Oxygen is a key input for producing important chemicals like:

• Ethylene oxide
• Propylene oxide
• Various peroxides

These chemicals form the building blocks for countless consumer and industrial products.

In petrochemical operations, partial oxidation processes use precisely controlled amounts of oxygen to convert hydrocarbons into valuable intermediate chemicals.

Wastewater treatment facilities use industrial oxygen to support aerobic bacteria that break down organic contaminants. Oxygen injection can dramatically increase treatment capacity without expanding facility footprint.

The controlled oxidation environment created by industrial oxygen allows for more precise reactions and higher yields compared to air-based processes.

Glass Manufacturing

Glass production has relied on oxygen-enhanced combustion for decades to improve both efficiency and product quality.

By replacing ambient air with industrial oxygen in furnaces, glass manufacturers achieve higher flame temperatures and more complete combustion. This results in fuel savings of 20-45% compared to conventional air-fuel systems.

The higher temperature also improves glass quality by reducing defects and allowing for better heat distribution throughout the molten glass.

The environmental benefits are also noteworthy – oxygen-enhanced combustion drastically reduces nitrogen oxide (NOx) emissions since nitrogen in ambient air is a major contributor to NOx formation.

Modern glassmaking facilities often employ oxy-fuel combustion systems with specialized burners designed to optimize the benefits of industrial oxygen.

Safety Considerations for Industrial Oxygen

Industrial oxygen requires careful handling due to its role as a powerful oxidizer that intensifies combustion. While oxygen is not flammable itself, it vigorously supports combustion. Materials that might burn slowly in air will burn rapidly and at much higher temperatures in oxygen-enriched environments.

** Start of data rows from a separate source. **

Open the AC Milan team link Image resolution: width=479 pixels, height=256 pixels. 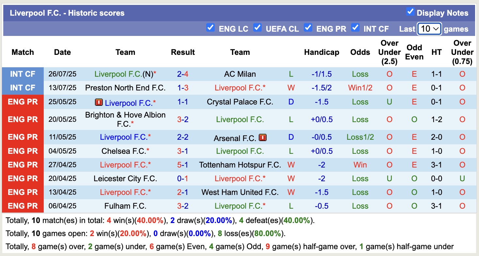coord(240,74)
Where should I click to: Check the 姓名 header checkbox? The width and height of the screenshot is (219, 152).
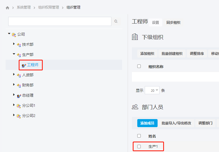[139, 136]
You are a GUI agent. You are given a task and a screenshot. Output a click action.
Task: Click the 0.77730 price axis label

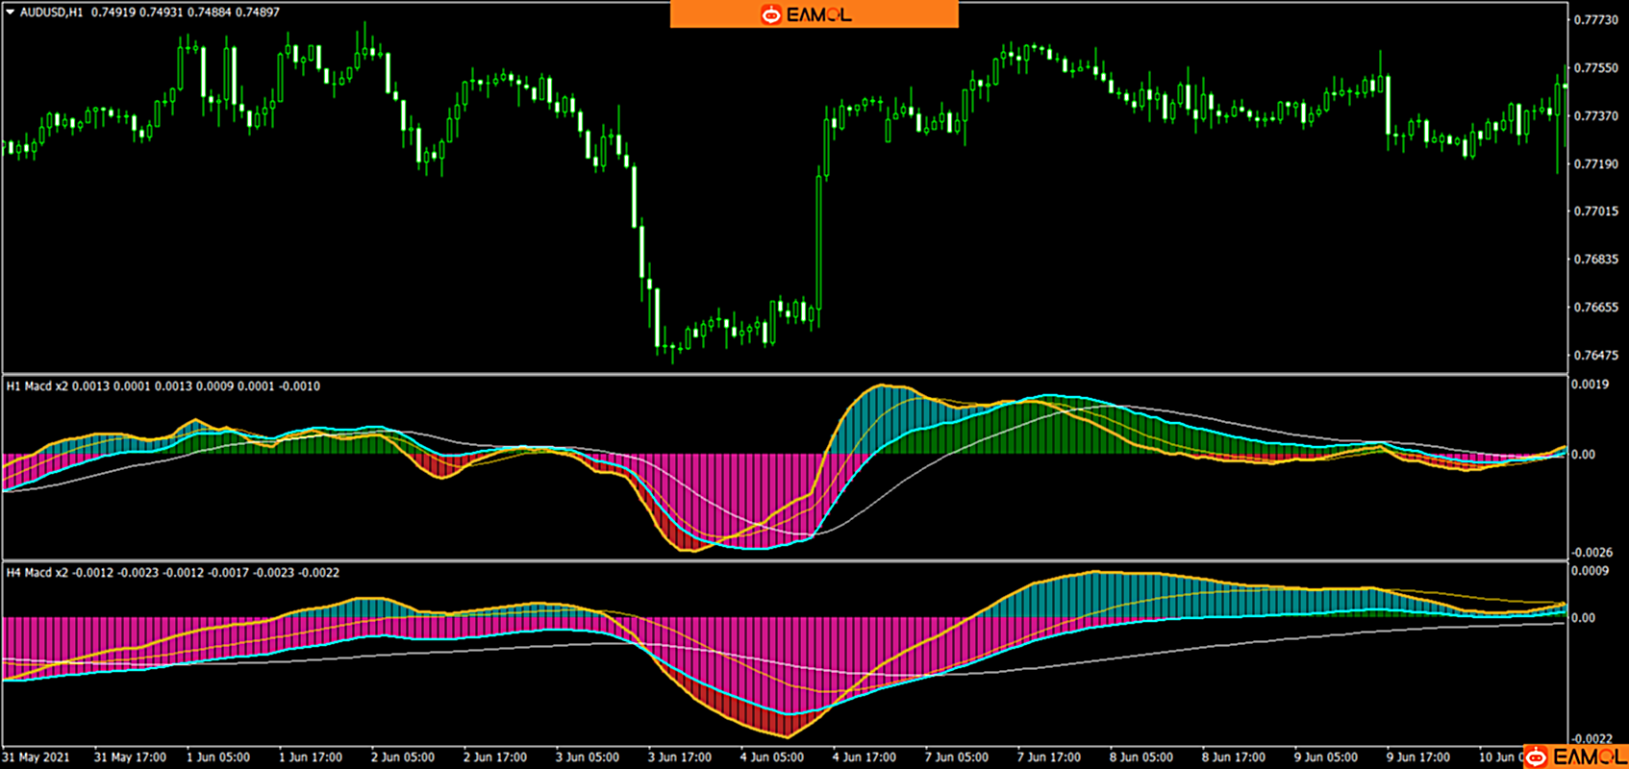tap(1595, 20)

The key safety protocols to follow include:

• Equipment cleaning – common materials like oils and greases can become highly flammable or even explosive when exposed to high-concentration oxygen. This is why oxygen equipment must be kept meticulously clean and free from hydrocarbon contaminants.
• Careful storage – proper storage of industrial oxygen involves keeping cylinders away from heat sources, combustible materials, and electrical equipment. Cylinders should always be secured to prevent falling and potential valve damage.
• Adequate training – personnel working with industrial oxygen should receive specialized training covering safe handling practices, emergency procedures, and proper equipment maintenance.

Even a single spark in an oxygen-enriched environment can ignite clothing. This is why special static-dissipative clothing and tools are often required when working with high-concentration oxygen systems.

Leverage Industrial Oxygen in Your Operations

Industrial oxygen plays a vital role across manufacturing sectors by enhancing combustion processes, enabling specialized chemical reactions, and improving production efficiency. 

As manufacturers continue seeking ways to improve efficiency and reduce emissions, industrial oxygen will remain a critical component of modern industrial processes.